* **Task prompt**: Write out each record below, word for word.

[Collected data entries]
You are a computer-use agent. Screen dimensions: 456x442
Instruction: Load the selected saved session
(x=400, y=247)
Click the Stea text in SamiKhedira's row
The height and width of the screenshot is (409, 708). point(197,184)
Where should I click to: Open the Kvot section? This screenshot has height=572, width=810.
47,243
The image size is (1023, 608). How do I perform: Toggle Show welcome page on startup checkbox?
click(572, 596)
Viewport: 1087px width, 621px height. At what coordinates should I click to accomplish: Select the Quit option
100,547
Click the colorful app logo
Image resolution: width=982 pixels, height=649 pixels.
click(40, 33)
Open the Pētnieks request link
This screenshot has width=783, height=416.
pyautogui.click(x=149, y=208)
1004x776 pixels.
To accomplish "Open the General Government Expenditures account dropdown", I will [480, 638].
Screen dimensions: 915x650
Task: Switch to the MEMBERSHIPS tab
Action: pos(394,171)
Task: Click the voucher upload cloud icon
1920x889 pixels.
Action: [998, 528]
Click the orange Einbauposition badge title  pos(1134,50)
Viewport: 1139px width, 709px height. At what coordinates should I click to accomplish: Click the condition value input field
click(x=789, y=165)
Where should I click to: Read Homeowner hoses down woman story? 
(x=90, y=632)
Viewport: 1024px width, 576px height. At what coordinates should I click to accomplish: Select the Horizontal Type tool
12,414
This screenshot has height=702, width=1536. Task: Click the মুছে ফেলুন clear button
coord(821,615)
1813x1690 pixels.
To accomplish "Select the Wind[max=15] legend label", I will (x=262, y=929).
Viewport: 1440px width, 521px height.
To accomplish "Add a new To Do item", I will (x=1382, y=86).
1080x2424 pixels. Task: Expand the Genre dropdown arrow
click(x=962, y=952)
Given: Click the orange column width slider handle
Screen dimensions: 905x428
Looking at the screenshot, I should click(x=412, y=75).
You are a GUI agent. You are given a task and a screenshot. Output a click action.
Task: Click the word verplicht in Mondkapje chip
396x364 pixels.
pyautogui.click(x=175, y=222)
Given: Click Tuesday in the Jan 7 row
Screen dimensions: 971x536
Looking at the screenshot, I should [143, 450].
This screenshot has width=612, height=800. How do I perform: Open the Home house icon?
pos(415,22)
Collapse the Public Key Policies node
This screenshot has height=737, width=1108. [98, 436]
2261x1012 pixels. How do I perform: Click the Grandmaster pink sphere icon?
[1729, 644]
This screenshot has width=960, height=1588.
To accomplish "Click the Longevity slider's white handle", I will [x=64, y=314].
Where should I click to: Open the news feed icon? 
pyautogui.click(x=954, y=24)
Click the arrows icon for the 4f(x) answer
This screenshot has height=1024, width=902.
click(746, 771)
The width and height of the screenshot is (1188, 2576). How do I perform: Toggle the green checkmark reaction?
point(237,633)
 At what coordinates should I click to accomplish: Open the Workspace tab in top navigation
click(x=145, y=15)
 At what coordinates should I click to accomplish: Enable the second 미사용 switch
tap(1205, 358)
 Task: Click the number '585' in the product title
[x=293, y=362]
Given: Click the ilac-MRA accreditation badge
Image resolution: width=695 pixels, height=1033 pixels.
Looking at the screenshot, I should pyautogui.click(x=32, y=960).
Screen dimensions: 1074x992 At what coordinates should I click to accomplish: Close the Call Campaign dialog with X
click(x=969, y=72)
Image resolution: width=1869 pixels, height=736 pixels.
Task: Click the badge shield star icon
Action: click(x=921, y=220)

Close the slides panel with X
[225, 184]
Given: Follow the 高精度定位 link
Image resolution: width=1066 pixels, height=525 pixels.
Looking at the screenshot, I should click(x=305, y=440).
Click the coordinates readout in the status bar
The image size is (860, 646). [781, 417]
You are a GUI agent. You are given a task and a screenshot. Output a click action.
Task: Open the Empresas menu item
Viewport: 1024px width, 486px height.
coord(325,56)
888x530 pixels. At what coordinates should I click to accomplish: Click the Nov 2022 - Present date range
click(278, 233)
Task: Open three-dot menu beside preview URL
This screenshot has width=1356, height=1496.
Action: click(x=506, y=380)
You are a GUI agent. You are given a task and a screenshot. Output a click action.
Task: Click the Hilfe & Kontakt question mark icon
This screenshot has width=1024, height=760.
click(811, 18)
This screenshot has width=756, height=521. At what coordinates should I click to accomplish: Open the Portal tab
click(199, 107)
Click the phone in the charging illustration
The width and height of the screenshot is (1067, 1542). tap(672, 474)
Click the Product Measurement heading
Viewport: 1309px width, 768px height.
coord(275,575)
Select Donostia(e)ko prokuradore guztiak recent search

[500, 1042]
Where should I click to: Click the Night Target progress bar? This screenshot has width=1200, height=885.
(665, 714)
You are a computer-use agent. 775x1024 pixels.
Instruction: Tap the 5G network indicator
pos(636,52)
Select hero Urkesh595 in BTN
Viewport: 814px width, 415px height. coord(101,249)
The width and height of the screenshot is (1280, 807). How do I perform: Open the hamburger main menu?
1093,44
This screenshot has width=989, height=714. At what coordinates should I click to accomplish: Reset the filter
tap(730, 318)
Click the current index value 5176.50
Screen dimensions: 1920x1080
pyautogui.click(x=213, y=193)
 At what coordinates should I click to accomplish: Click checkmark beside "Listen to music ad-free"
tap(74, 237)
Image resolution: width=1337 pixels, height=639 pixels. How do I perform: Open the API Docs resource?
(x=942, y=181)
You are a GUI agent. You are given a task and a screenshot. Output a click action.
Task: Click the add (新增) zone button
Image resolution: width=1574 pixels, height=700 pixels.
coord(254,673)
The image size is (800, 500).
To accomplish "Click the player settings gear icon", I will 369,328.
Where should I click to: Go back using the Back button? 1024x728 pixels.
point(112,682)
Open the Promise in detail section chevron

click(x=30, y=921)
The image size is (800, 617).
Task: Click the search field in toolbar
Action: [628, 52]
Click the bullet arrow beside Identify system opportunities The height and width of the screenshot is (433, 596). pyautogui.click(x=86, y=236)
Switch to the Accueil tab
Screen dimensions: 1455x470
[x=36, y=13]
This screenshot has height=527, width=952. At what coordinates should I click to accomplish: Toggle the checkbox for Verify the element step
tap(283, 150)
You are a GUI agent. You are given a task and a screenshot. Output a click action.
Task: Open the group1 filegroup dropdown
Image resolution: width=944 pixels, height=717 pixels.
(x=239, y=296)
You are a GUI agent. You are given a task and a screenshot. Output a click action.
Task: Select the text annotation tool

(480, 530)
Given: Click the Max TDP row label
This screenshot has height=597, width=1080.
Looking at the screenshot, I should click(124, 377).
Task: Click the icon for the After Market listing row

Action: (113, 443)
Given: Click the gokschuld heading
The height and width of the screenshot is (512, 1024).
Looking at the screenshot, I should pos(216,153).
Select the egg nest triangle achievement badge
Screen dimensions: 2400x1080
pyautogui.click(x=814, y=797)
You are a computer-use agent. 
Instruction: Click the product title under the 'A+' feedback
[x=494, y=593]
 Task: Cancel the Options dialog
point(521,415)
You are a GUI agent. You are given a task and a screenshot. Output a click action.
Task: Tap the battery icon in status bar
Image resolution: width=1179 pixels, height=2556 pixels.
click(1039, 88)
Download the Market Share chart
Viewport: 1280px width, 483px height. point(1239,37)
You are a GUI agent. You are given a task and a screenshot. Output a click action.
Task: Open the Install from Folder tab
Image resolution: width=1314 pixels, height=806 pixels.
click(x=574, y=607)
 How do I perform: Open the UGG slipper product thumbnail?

* **Response to this exercise**:
You are a computer-use agent. Screen dimensions: 456x442
Instruction: Load the selected saved session
(x=400, y=247)
Click the Stea text in SamiKhedira's row
The height and width of the screenshot is (409, 708). point(197,184)
Where should I click to: Open the Kvot section? This screenshot has height=572, width=810.
47,243
The image size is (1023, 608). How do I perform: Toggle Show welcome page on startup checkbox?
click(572, 596)
Viewport: 1087px width, 621px height. At what coordinates should I click to accomplish: Select the Quit option
100,547
Click the colorful app logo
Image resolution: width=982 pixels, height=649 pixels.
click(40, 33)
Open the Pētnieks request link
This screenshot has width=783, height=416.
pyautogui.click(x=149, y=208)
1004x776 pixels.
To accomplish "Open the General Government Expenditures account dropdown", I will [480, 638].
Screen dimensions: 915x650
Task: Switch to the MEMBERSHIPS tab
Action: pos(394,171)
Task: Click the voucher upload cloud icon
1920x889 pixels.
Action: [998, 528]
Click the orange Einbauposition badge title  pos(1134,50)
Viewport: 1139px width, 709px height. At what coordinates should I click to accomplish: Click the condition value input field
click(x=789, y=165)
Where should I click to: Read Homeowner hoses down woman story? 
(x=90, y=632)
Viewport: 1024px width, 576px height. At what coordinates should I click to accomplish: Select the Horizontal Type tool
12,414
This screenshot has height=702, width=1536. Task: Click the মুছে ফেলুন clear button
coord(821,615)
1813x1690 pixels.
To accomplish "Select the Wind[max=15] legend label", I will (x=262, y=929).
Viewport: 1440px width, 521px height.
To accomplish "Add a new To Do item", I will (x=1382, y=86).
1080x2424 pixels. Task: Expand the Genre dropdown arrow
click(x=962, y=952)
Given: Click the orange column width slider handle
Screen dimensions: 905x428
Looking at the screenshot, I should click(x=412, y=75).
You are a GUI agent. You are given a task and a screenshot. Output a click action.
Task: Click the word verplicht in Mondkapje chip
396x364 pixels.
pyautogui.click(x=175, y=222)
Given: Click Tuesday in the Jan 7 row
Screen dimensions: 971x536
Looking at the screenshot, I should [143, 450].
This screenshot has width=612, height=800. How do I perform: Open the Home house icon?
pos(415,22)
Collapse the Public Key Policies node
This screenshot has height=737, width=1108. [98, 436]
2261x1012 pixels. How do I perform: Click the Grandmaster pink sphere icon?
[1729, 644]
This screenshot has width=960, height=1588.
To accomplish "Click the Longevity slider's white handle", I will [x=64, y=314].
Where should I click to: Open the news feed icon? 
pyautogui.click(x=954, y=24)
Click the arrows icon for the 4f(x) answer
This screenshot has height=1024, width=902.
click(746, 771)
The width and height of the screenshot is (1188, 2576). How do I perform: Toggle the green checkmark reaction?
point(237,633)
 At what coordinates should I click to accomplish: Open the Workspace tab in top navigation
click(x=145, y=15)
 At what coordinates should I click to accomplish: Enable the second 미사용 switch
tap(1205, 358)
 Task: Click the number '585' in the product title
[x=293, y=362]
Given: Click the ilac-MRA accreditation badge
Image resolution: width=695 pixels, height=1033 pixels.
Looking at the screenshot, I should pyautogui.click(x=32, y=960).
Screen dimensions: 1074x992 At what coordinates should I click to accomplish: Close the Call Campaign dialog with X
click(x=969, y=72)
Image resolution: width=1869 pixels, height=736 pixels.
Task: Click the badge shield star icon
Action: click(x=921, y=220)

Close the slides panel with X
[225, 184]
Given: Follow the 高精度定位 link
Image resolution: width=1066 pixels, height=525 pixels.
Looking at the screenshot, I should click(x=305, y=440).
Click the coordinates readout in the status bar
The image size is (860, 646). [781, 417]
You are a GUI agent. You are given a task and a screenshot. Output a click action.
Task: Open the Empresas menu item
Viewport: 1024px width, 486px height.
coord(325,56)
888x530 pixels. At what coordinates should I click to accomplish: Click the Nov 2022 - Present date range
click(278, 233)
Task: Open three-dot menu beside preview URL
This screenshot has width=1356, height=1496.
Action: click(x=506, y=380)
You are a GUI agent. You are given a task and a screenshot. Output a click action.
Task: Click the Hilfe & Kontakt question mark icon
This screenshot has width=1024, height=760.
click(811, 18)
This screenshot has width=756, height=521. At what coordinates should I click to accomplish: Open the Portal tab
click(199, 107)
Click the phone in the charging illustration
The width and height of the screenshot is (1067, 1542). tap(672, 474)
Click the Product Measurement heading
Viewport: 1309px width, 768px height.
coord(275,575)
Select Donostia(e)ko prokuradore guztiak recent search

[500, 1042]
Where should I click to: Click the Night Target progress bar? This screenshot has width=1200, height=885.
(665, 714)
You are a computer-use agent. 775x1024 pixels.
Instruction: Tap the 5G network indicator
pos(636,52)
Select hero Urkesh595 in BTN
Viewport: 814px width, 415px height. coord(101,249)
The width and height of the screenshot is (1280, 807). How do I perform: Open the hamburger main menu?
1093,44
This screenshot has width=989, height=714. At what coordinates should I click to accomplish: Reset the filter
tap(730, 318)
Click the current index value 5176.50
Screen dimensions: 1920x1080
pyautogui.click(x=213, y=193)
 At what coordinates should I click to accomplish: Click checkmark beside "Listen to music ad-free"
tap(74, 237)
Image resolution: width=1337 pixels, height=639 pixels. How do I perform: Open the API Docs resource?
(x=942, y=181)
You are a GUI agent. You are given a task and a screenshot. Output a click action.
Task: Click the add (新增) zone button
Image resolution: width=1574 pixels, height=700 pixels.
coord(254,673)
The image size is (800, 500).
To accomplish "Click the player settings gear icon", I will 369,328.
Where should I click to: Go back using the Back button? 1024x728 pixels.
point(112,682)
Open the Promise in detail section chevron

click(x=30, y=921)
The image size is (800, 617).
Task: Click the search field in toolbar
Action: [628, 52]
Click the bullet arrow beside Identify system opportunities The height and width of the screenshot is (433, 596). pyautogui.click(x=86, y=236)
Switch to the Accueil tab
Screen dimensions: 1455x470
[x=36, y=13]
This screenshot has height=527, width=952. At what coordinates should I click to accomplish: Toggle the checkbox for Verify the element step
tap(283, 150)
You are a GUI agent. You are given a task and a screenshot. Output a click action.
Task: Open the group1 filegroup dropdown
Image resolution: width=944 pixels, height=717 pixels.
(x=239, y=296)
You are a GUI agent. You are given a task and a screenshot. Output a click action.
Task: Select the text annotation tool

(480, 530)
Given: Click the Max TDP row label
This screenshot has height=597, width=1080.
Looking at the screenshot, I should click(124, 377).
Task: Click the icon for the After Market listing row

Action: (113, 443)
Given: Click the gokschuld heading
The height and width of the screenshot is (512, 1024).
Looking at the screenshot, I should pos(216,153).
Select the egg nest triangle achievement badge
Screen dimensions: 2400x1080
pyautogui.click(x=814, y=797)
You are a computer-use agent. 
Instruction: Click the product title under the 'A+' feedback
[x=494, y=593]
 Task: Cancel the Options dialog
point(521,415)
You are a GUI agent. You are given a task and a screenshot. Output a click action.
Task: Tap the battery icon in status bar
Image resolution: width=1179 pixels, height=2556 pixels.
click(1039, 88)
Download the Market Share chart
Viewport: 1280px width, 483px height. point(1239,37)
You are a GUI agent. You are given a task and a screenshot. Output a click action.
Task: Open the Install from Folder tab
Image resolution: width=1314 pixels, height=806 pixels.
click(x=574, y=607)
 How do I perform: Open the UGG slipper product thumbnail?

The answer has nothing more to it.